Indian demand totalled 108.5 tonnes, the second highest quarter for investment demand on record and up 78% up when compared to Q2 2010. Much of this demand was concentrated around the month of May, stimulated by not only the Auspicious Akshaya Tritiya festival, but also the price dips during the same timeframe. The strong rise in demand in India was also indicative of the fact that Indian investors continue to harbour bullish expectations from this yellow metal which was further reinforced by the lack of recycling activity during the quarter. Inflation concerns and the relative underperformance of the domestic equity & property markets continued to boost the demand for gold bars and coins among the Indian investors.
China was the second largest investment market in Q2 with a demand of 53 tonnes. Inflation concerns and the relative underperformance of the domestic equity & property markets continued to boost the demand for gold bars and coins among the Chinese investors too. The Gold Accumulation Plan (GAP) jointly launched by ICBC (Industrial & Commercial Bank of China) and the World Gold Council in Dec 2010 continued to grow with 1.71 million accounts opened as of June 2011 encompassing gold holdings of nearly 22 tonnes.
The rest of the Asian regions witnessed improved levels of demand for gold bars and coins with Thailand being the sole exception. Demand declined 26% year-on-year. The decline was mainly driven by profit booking in late April when prices surged up to US$1500/oz. Though Investors in Taiwan too were selling, the bank of Taiwan reported healthy purchases which offset the sales done by other investors. South Korea swung from negative to a small positive demand of 0.7 tonnes and Indonesia consumed a total of 3.2 tonnes of gold bars and coins which was 14% up year-on-year.
Vietnam too posted a jump in demand of 12% to 14 tonnes. Investment demand in Japan was negative for the 10th successive quarter with investors selling off their holdings with rising prices. There was also healthy buying activity in Japan which mitigated the significant profit booking. The natural calamities that hit the country have made investors more aware of the need for ways in which they can better protect their wealth and investments.
Investment demand in Turkey registered the strongest growth rate of any market in the world. Demand almost doubled to 13.6 tonnes which equals to a 144% rise.
Markets across the rest of the Middle East continued to generate only marginal investment demand. The combined total for the region was 6.8 tonnes which in value terms was up 11% year-on-year to US$327 million. Saudi Arabia with a 26% growth was the major contributor with UAE and other gulf group countries chipping in 6% and 17% respectively.
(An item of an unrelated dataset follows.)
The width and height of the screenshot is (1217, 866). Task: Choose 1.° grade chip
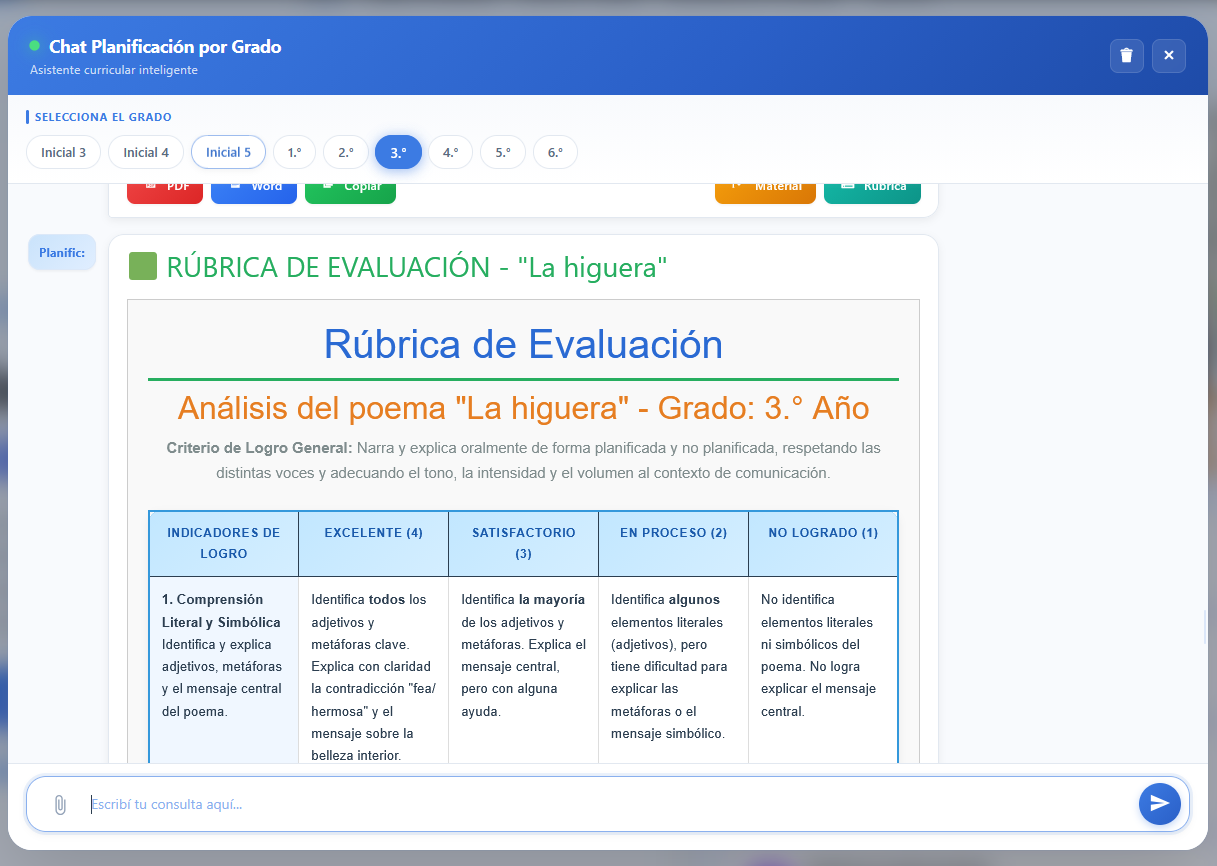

Egypt was again the exception as demand slipped by 28% to only 0.4 tonnes.
As expected, the data from the western markets was weak. Economic uncertainty in US and Europe fuelled much of this decline. US demand was 31% below the 2010 levels at 22.8 tonnes while the aggregate European demand fell 48% to 54 tonnes. However, a point to note is that, with the stock markets underperforming in both regions, the investment demand for gold bars and coins across US and Europe remain very high on a historical basis.
Let us now look at the sector wise highlights in the demand for Gold across the globe in Q2 2011.
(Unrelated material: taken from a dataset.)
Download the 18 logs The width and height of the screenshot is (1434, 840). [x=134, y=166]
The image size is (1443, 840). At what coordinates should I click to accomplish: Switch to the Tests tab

1. Global demand totalled a whopping 919.8 tonnes in the second quarter of 2011, down 17% year-on-year
2. Improved levels of demand in the jewellery and technology sectors were more than offset by weaker investment demand, which was primarily due to a decline in ETF demand when compared to the very strong levels seen in Q2 2010
3. Gold demand in value terms grew by 5% year-on-year basis reaching US$44.5 billion. This is the second highest quarterly value on record which is only fractionally below the demand of US$44.7 billion from Q4 2010.
4. Jewellery demand of 442.5 tonnes was 6% higher year-on-year as a number of key markets like India, China and Turkey posted solid demand growth
5. The overall Jewellery demand growth if 6% was fuelled mainly by the 16% growth in Demand in India, China and Turkey because of the weakness in other markets, most notably US and Europe.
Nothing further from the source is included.